══ Selected extract

This law is also included in the ICC’s playing conditions for international cricket. Despite this, I don’t believe that I have ever seen it enforced. If the umpires aren’t going to warn or penalise a bowler even after an actual injury has occurred, as has happened multiple times in this series, they probably never will.

One fallacy around this law is that it is intented to protect tailenders, whose lack of skill leaves them more vulnerable to this kind of bowling. Certainly the law mentions “the skill of the striker”, but that is only meant to be only one of several factors in the umpire’s decision. As the list of Indians injured on this tour demonstrate, with three batsmen and an allrounder, it is typically the players with the most batting ability who are injured in this way. The same pattern follows for players needing concussion substitutes in international cricket. Ravindra Jadeja, Rishabh Pant, Liton Das, Dean Elgar, Darren Bravo, and (of course) Steve Smith have all had to leave the game after blows to the head since 2019. None of these are unskilled batsmen. The only specialist international bowler to have needed a concussion substitute which I could find was Bangladesh’s Nayeem Hassan.

The simple explanation is that batsmen face significantly more balls than bowlers, and therefore are more likely to face these dangerous deliveries. It does also seem to demonstrate that their skill level in no way protected them from injury. Most of the bowlers involved in the incidents are capable of reaching over 90mph, at which speed even the best batsmen evidently can’t always cope.

════

In the cricket passage, please rewrite the part that begins with the words containing "The simple explanation" and ends with "can’t always cope.", changing "dangerous deliveries" to "hostile deliveries".

══ Recorded information

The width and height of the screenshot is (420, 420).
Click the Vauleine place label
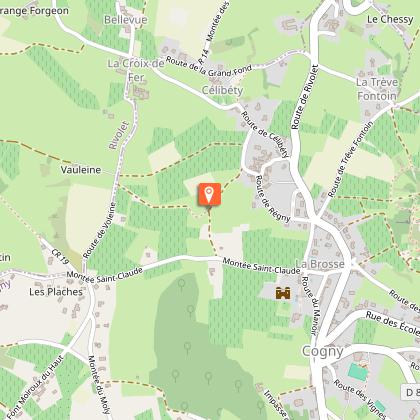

════

* **Expected output**:
The simple explanation is that batsmen face significantly more balls than bowlers, and therefore are more likely to face these hostile deliveries. It does also seem to demonstrate that their skill level in no way protected them from injury. Most of the bowlers involved in the incidents are capable of reaching over 90mph, at which speed even the best batsmen evidently can’t always cope.